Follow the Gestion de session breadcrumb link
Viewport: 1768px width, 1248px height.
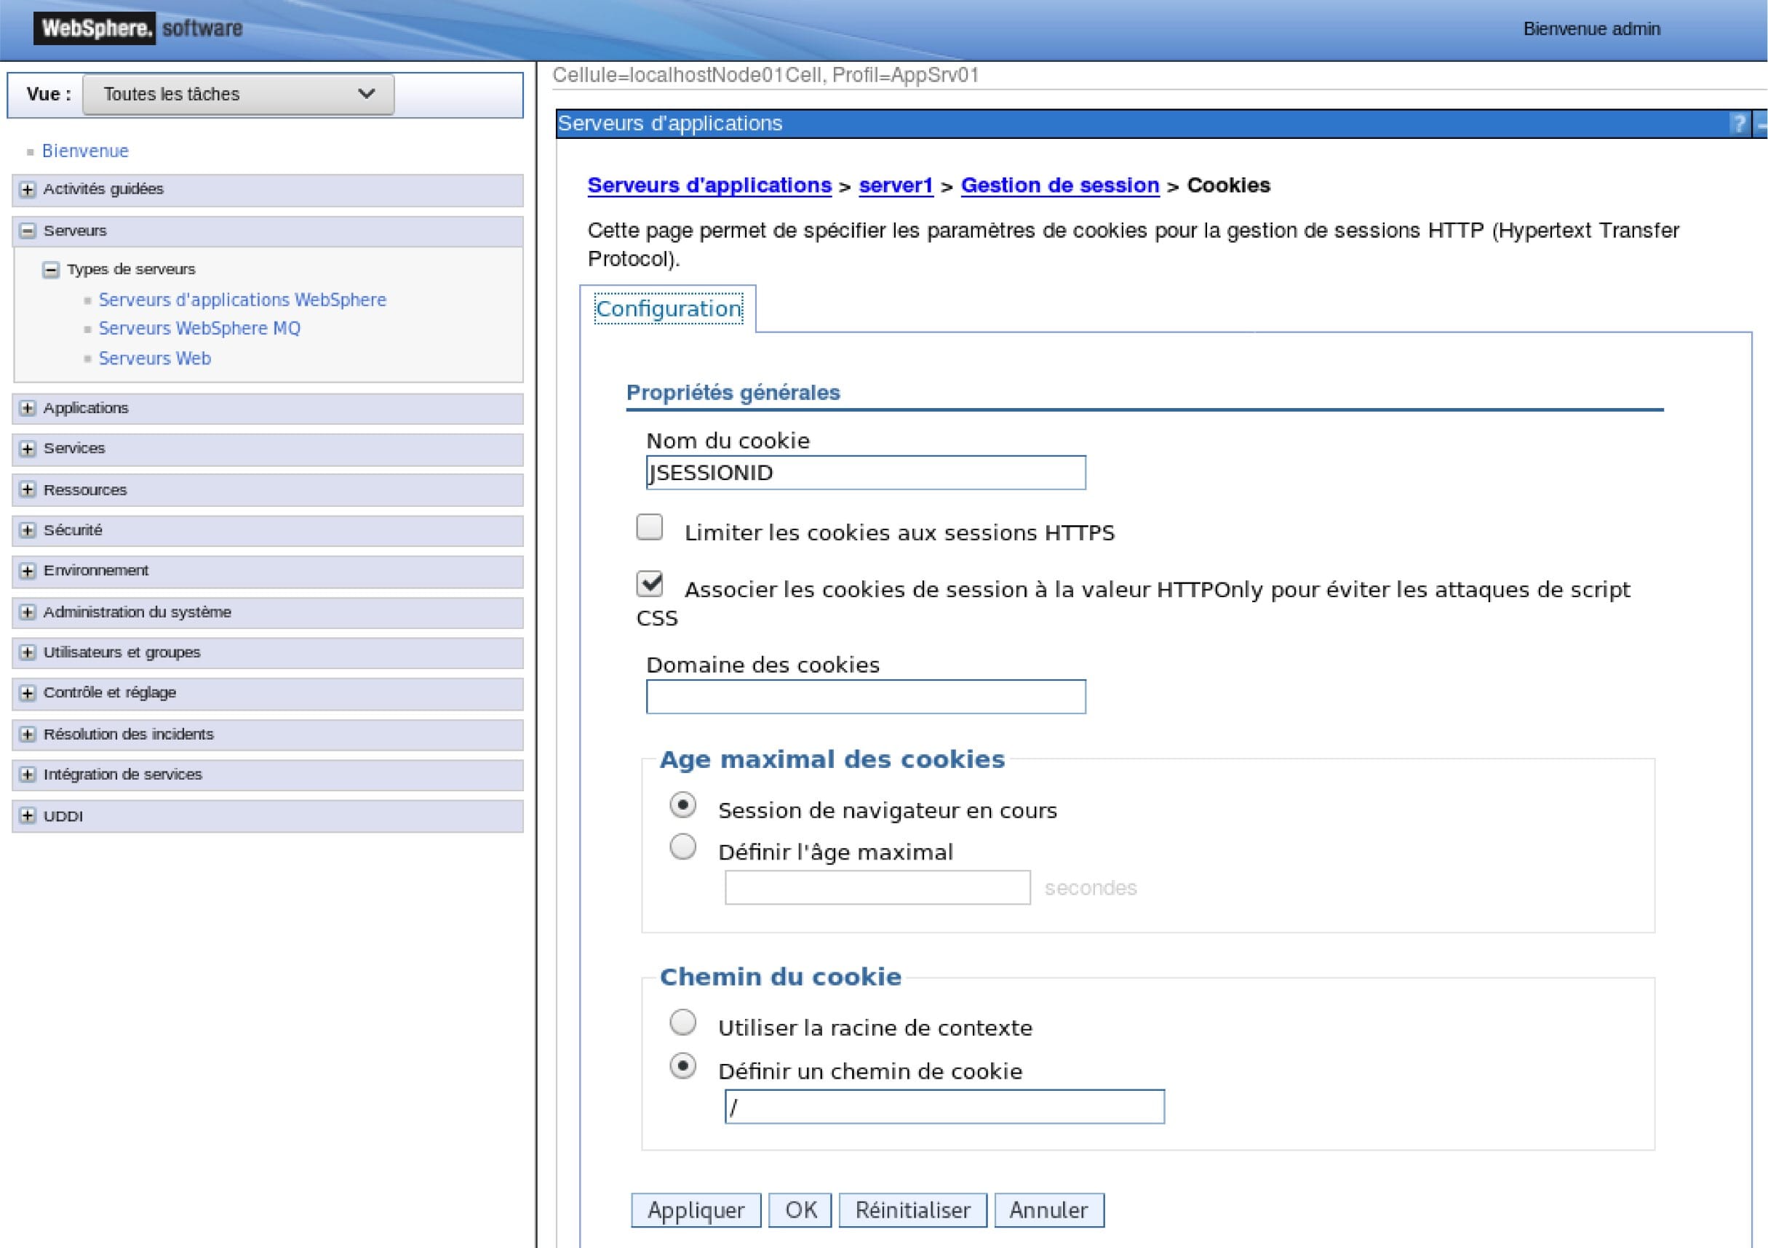click(1060, 186)
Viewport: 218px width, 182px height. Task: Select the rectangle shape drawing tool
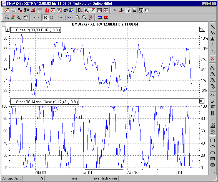(212, 141)
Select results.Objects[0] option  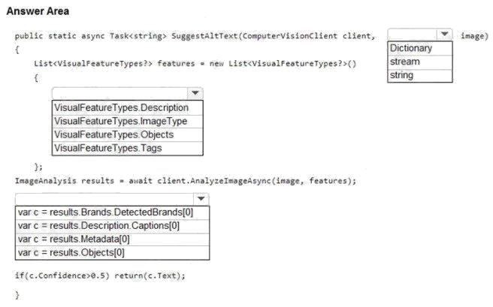112,253
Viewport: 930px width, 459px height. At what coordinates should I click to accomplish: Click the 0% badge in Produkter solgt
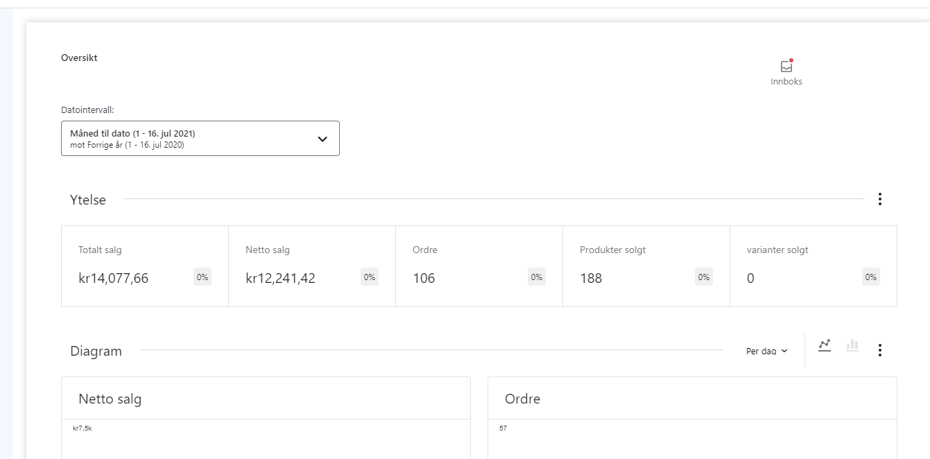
────────────────
• _Exercise directions_: Gather every line of the items above that contains the word "height", and copy each of those lines in full.

• _Task answer_:
Viewport: 1768px width, 1248px height.
Viewport: 218px width, 182px height. Task: Select the rectangle shape drawing tool
Viewport: 930px width, 459px height. At what coordinates should I click to accomplish: Click the 0% badge in Produkter solgt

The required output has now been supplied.